I’m grossed out by pregnancy and the labor/delivery process. I watch “I Didn’t Know I Was Pregnant” and have small anxiety attacks about it happening, inexplicably, to me. I know the vast amount of patience and sacrifice required for long nights of crying and feedings. I panic with thoughts like this: “What if my kid is blind? What if my kid is depressed? What if my kid is a sociopath?” These things happen to other people. They could happen to me.
The thing I hear most from my friends with kids, or from my friends who think they know it all, is “It’s different when it’s your kid.” That’s certainly true for some people. But that’s not good enough. I would never purposefully get pregnant if I wasn’t emotionally and financially prepared to have a child with a congenital heart defect, or Down Syndrome, or even ADHD. Right now, I’m not prepared. I can’t imagine ever being that selfless and patient.
I’m not sure I want to grow into that kind of maturity. But sometimes I look at photos of my parents from my childhood, and I think that it would be a shame not to give them grandkids. I had an amazing childhood, and my parents remain the most supportive out of all my friends’ parents. I owe them everything. I can’t even imagine the love they would show to my children, or to my sisters’ children.

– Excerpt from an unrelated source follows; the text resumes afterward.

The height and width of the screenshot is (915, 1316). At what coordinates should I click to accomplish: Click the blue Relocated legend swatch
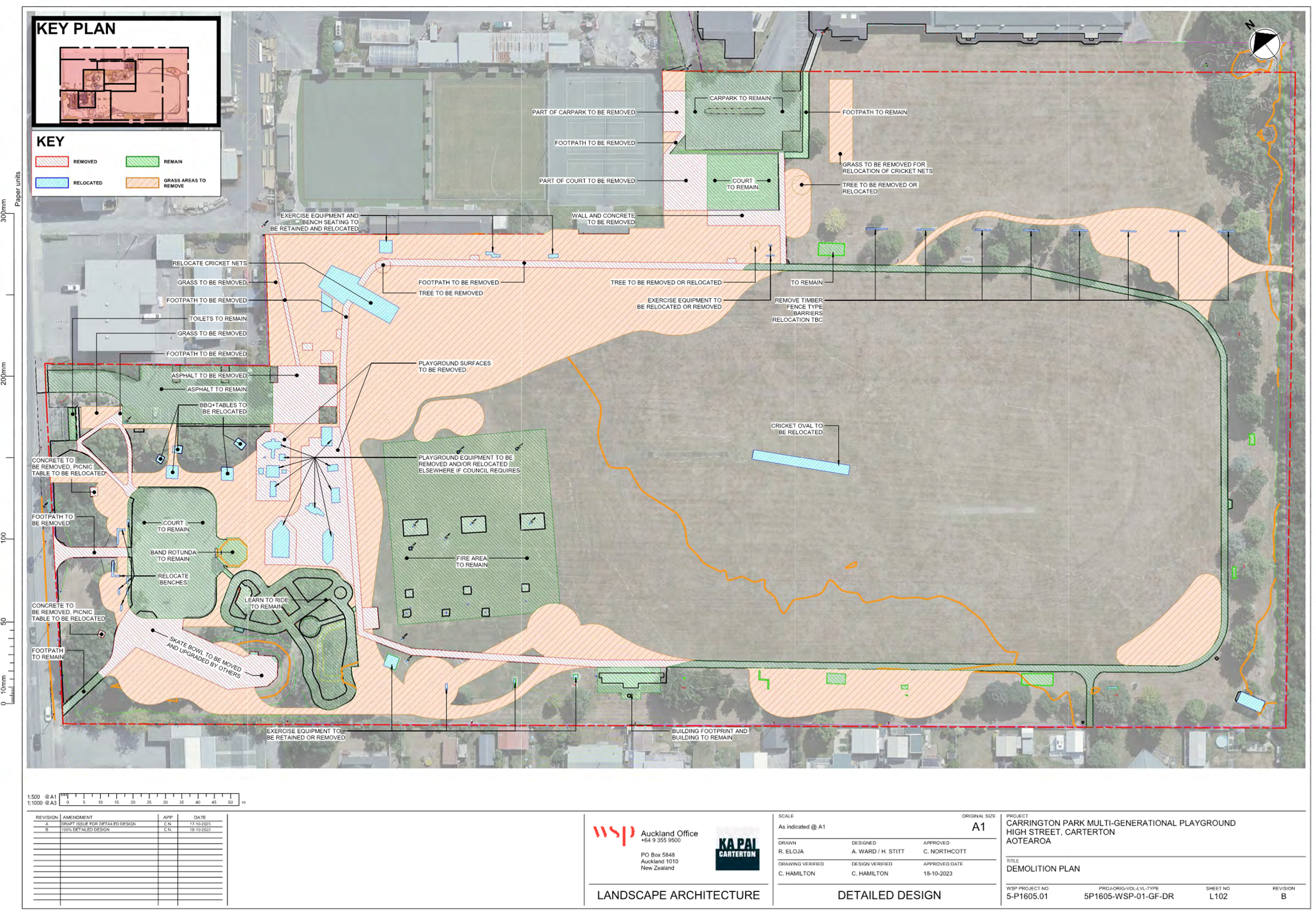point(52,182)
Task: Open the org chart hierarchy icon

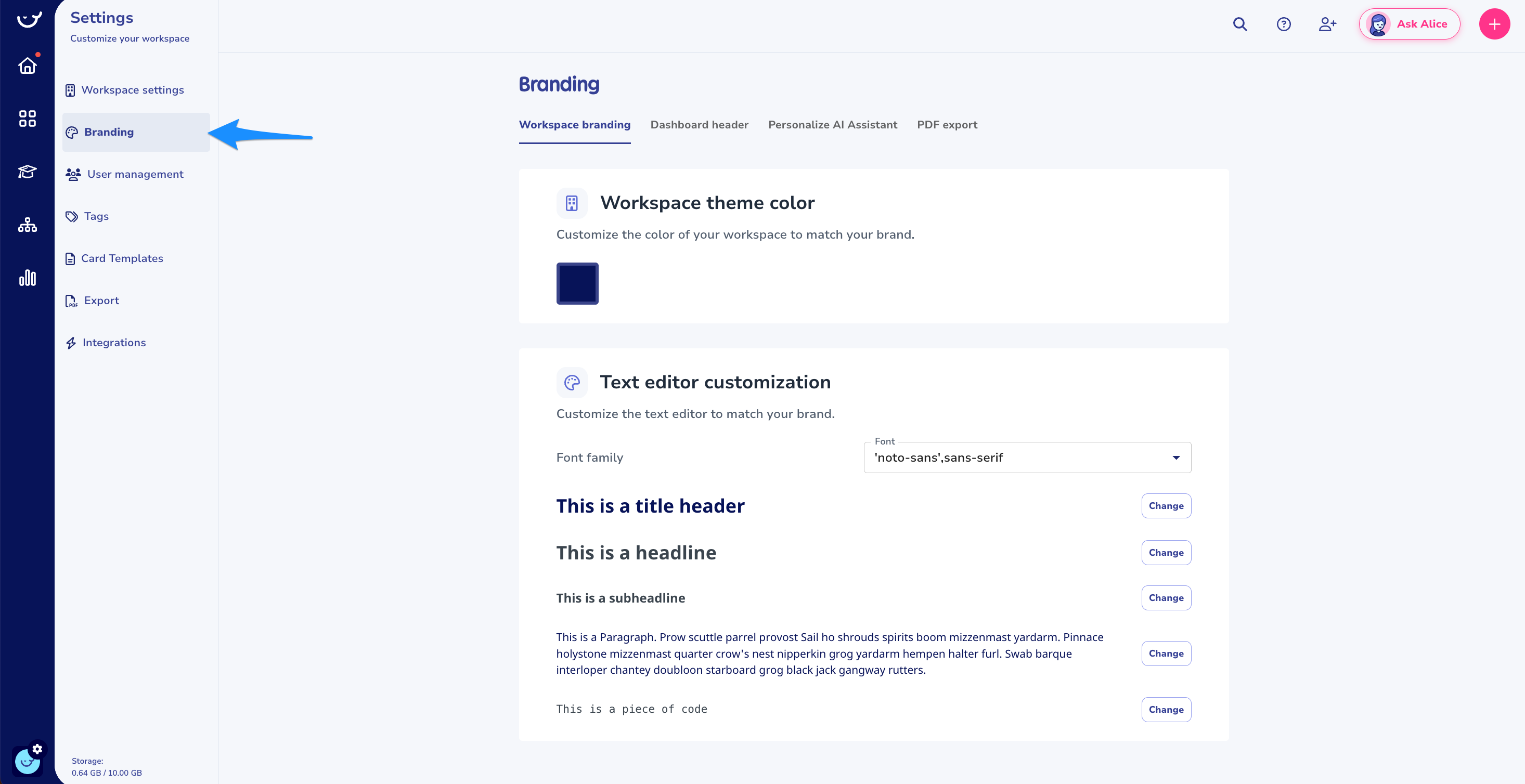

Something Wicked This Way Comes by Ray Bradbury is one of my favorite books by one of my favorite authors. When I read it in high school, I was struck by the friendship between the two main characters, 13 year old boys named Jim and Will. They ride bikes, share secret messages, and uncover sinister mysteries together. Bradbury’s descriptions of all of these activities are exhilarating, in his usual style. It’s an almost heartbreaking story, but I love it. And I remember telling my best friend, also a huge Bradbury fan, that the novel made me want a son.
Despite all my cynicism and squeamishness, I understand the appeal of raising children. It seems like a huge experiment: you mix your DNA with your partner’s and you spend the rest of your life watching the result. I like to say that I am a perfect mix of both of my parents’ worst qualities, and to an extent that’s true. Of course I also inherited most of their good habits and traits as well, but I have seen my mother’s heart break as I struggle with the same things she did at my age.
Machlan’s article inspired in me the same feelings as Bradbury’s novel. For a moment, I wanted a daughter. I wanted to raise a daughter and fend off a thousand questions a day and watch her struggle with the things I struggled with and watch her win just like I won, eventually.
The feeling was fleeting, but I’m not sure about the origins of the impulse. Logically, I think, “the Earth’s overpopulated as is, couldn’t you just adopt the first available child and love it just the same?” And I do think I could. That’s an amazing option. But sometimes I’m struck by these urges to have a child that looks like me and acts like me. And then I’m immediately struck by how selfish that thought makes me feel.